The small black-and-white striped mussels, native to eastern Europe, are voracious eaters, gobbling up large amounts of plankton -- the same food many native freshwater fish need to survive. They also pose a threat to utility companies by clogging industrial pipes.

"I'm not aware of any other successful eradication," said Hugh MacIsaac, a zebra mussel expert at the Great Lakes Institute for Environmental Research in Canada. "That's quite impressive."

The zebra mussels were discovered in the United States in 1988 in the Great Lakes, after apparently being carried in a trans-Atlantic ship's ballast water. They have been found in 398 lakes nationwide, as far west as Kansas and as far south as Louisiana, the U.S. Geological Survey said.
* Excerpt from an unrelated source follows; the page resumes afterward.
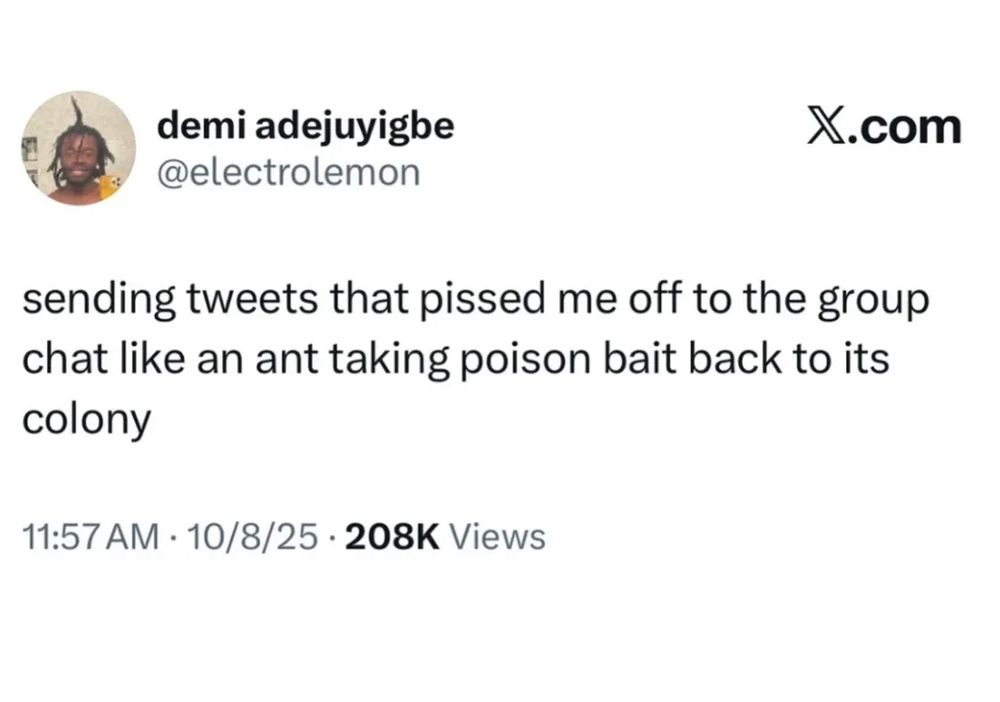The width and height of the screenshot is (1000, 702).
Task: Click the 11:57 AM timestamp
Action: point(89,537)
They were first found in Virginia in a Prince William County quarry in August 2002.

"The economic and environmental damage that they can cause is tremendous," said Ray Fernald of the Virginia Department of Game and Inland Fisheries.

To eradicate the creatures, Aquatic Sciences L.P., of Orchard Park, New York, injected the quarry with thousands of gallons of potassium chloride solution over a three-week period beginning in late January. The solution does not pose a threat to the environment or humans, Fernald said.

The eradication process cost about $365,000, Fernald said. Water quality at the quarry and in nearby landowners' wells will be monitored for the next two years, he said.

While the technique could be replicated in smaller bodies of water, the approach would likely fail in a region as large as the Great Lakes, said Phil Moy, an invasive species expert at the University of Wisconsin Sea Grant Institute.

"The cost would just be prohibitive," he said.

Making eradication more difficult is the zebra mussels' ability to reproduce very quickly, said Thomas Horvath, a professor at the State University of New York in Oneonta who has been studying zebra mussels for about 15 years.

Researchers at Rensselaer Polytechnic Institute did have some success in 1999.

They began manually pulling the mussels from Lake George in New York. Since then, the population has declined dramatically, but has not been completely eradicated, said Sandra Nierzwicki-Bauer, a Rensselaer professor who directs the removal efforts.

"You're not going to necessarily get every single last one," she said. "But our goal was initially to go in and to remove the bulk of them. And we did that."

Amy Benson, a fisheries biologist with the U.S. Geological Survey, cautioned against celebrating too soon because the zebra mussels could be back next year. "Mother nature has a way of surviving," she said.